- Born: Johor Bahru, Malaysia
- Education: St John’s Medical College, Bangalore, India University of Sydney University of Melbourne
- Occupations: Cardiothoracic surgeon, Researcher, Inventor, Professor
- Known for: Heart failure surgery, mitral valve repair, minimally invasive cardiac procedures

= Jaishankar Raman =

Australian cardiothoracic surgeon

Jaishankar Raman is an Australian cardiothoracic surgeon and academic. He is Professor of Cardiothoracic Surgery at the University of Melbourne, and Clinical Director of Cardiothoracic Surgery at Townsville University Hospital. He has been a Professor at the Grainger School of Engineering, University of lllinois at Urbana-Champaign since 2016. Raman is known for introducing new procedures and techniques in cardiovascular surgery aimed to support the heart and reduce pain from post surgery chest closure. He is known for his work in Multi-modal Spectroscopy in biology, arterial grafting in coronary surgery,  heart failure surgery, mitral valve repair, and minimally invasive cardiac procedures.

== Life and career ==
Raman was born in Johor Bahru, Malaysia. He studied at St. Aloysius College in Mangalore in 1979 and earned his MBBS from St. John’s Medical College, Bangalore, in 1984. He trained in microsurgery at Royal Darwin Hospital and completed a Master of Medicine in Surgery at the University of Sydney in 1993. In 1997, he became a Fellow of the Royal Australasian College of Surgeons in Cardiothoracic Surgery. He received a Ph.D. in Surgery from the University of Melbourne in 2003.

From 1997 to 2002, Raman worked at Austin Hospital and the University of Melbourne. In 2002, he joined the University of Chicago as a Professor and Director of Adult Cardiac Surgery. He was Chief of Cardiac Surgery at Rush University Medical Center from 2011 to 2015. Between 2016 and 2019, he was a Professor of Cardiothoracic Surgery at the Knight Cardiovascular Institute at Oregon Health & Science University. Raman returned to Australia in 2019 and was appointed Clinical Director at Townsville University Hospital in 2024. In 2025, he was appointed Professor Director of Surgery at James Cook University, Australia.

▶ [WHAT YOU SHOULD DO]: Extend the biography of the cardiothoracic surgeon Jaishankar Raman from the point where it stops, keeping its neutral encyclopedic tone.

▶ [RECORDED DATA]:
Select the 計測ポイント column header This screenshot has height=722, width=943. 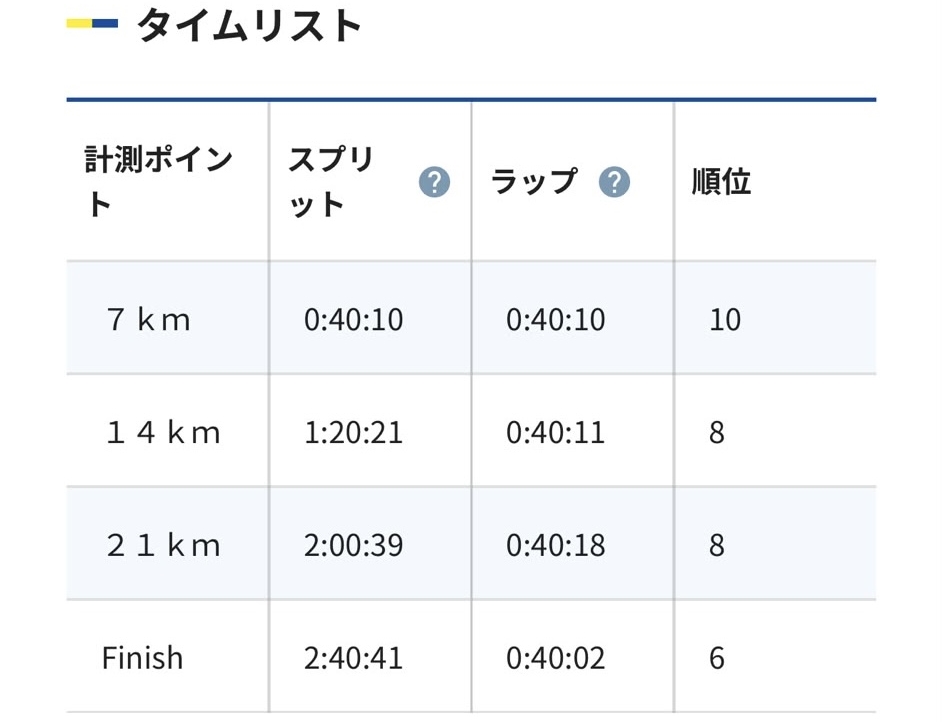coord(159,182)

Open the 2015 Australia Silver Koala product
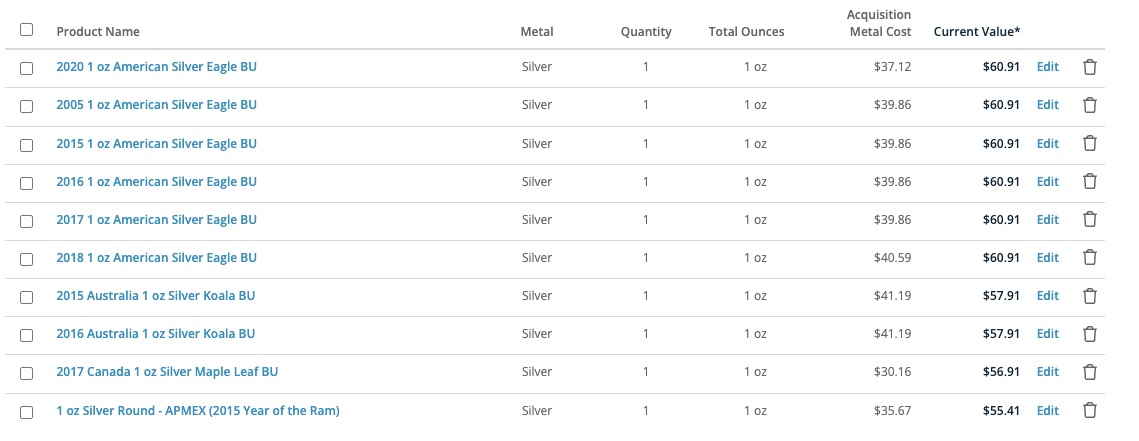coord(156,296)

▶ [WRITTEN REPLY]:
In 1997, he developed the concept of ventricular containment, which went to clinical trials as the Acorn Cardiac Support device or CorCap in the treatment of heart failure. In 2012, he co-founded Phoenix Cardiac Devices (previously Mardil inc), which developed extra-cardiac mitral valve repair. He also founded the Spectromix lab in 2021, with an affiliated startup company involved in research on development of multi-modal spectroscopy in the evaluation of biological tissues and bio-fluids.

In 2001, Raman developed the Basal Annuloplasty of the Cardia Externally (BACE) device, a cextra-cardial support system used to reduce functional mitral regurgitation without the need for cardiopulmonary bypass. This went from bench to translational experimentation and finally clinical trials. This device was approved for use by CE mark in 2017

From 2002 onwards, Raman conducted research and developed principles of sternal and rib fixation techniques that have since been incorporated into enhanced recovery protocols after cardiac surgery.

In 2008, Raman introduced the concept of the ambulatory balloon pump support through the subclavian artery for failing hearts, while at the University of Chicago, which helped pave the current use of the subclavian approach of the Impella pumps.

Raman's research has focused on ventricular assist devices and ECMO, including protocols aimed at minimizing anticoagulation and pre-emptive use in cardiac surgery. He has participated in 5 Multi-center International Randomized Controlled Trials and is currently involved in two RCTs in multiple centers around Australia.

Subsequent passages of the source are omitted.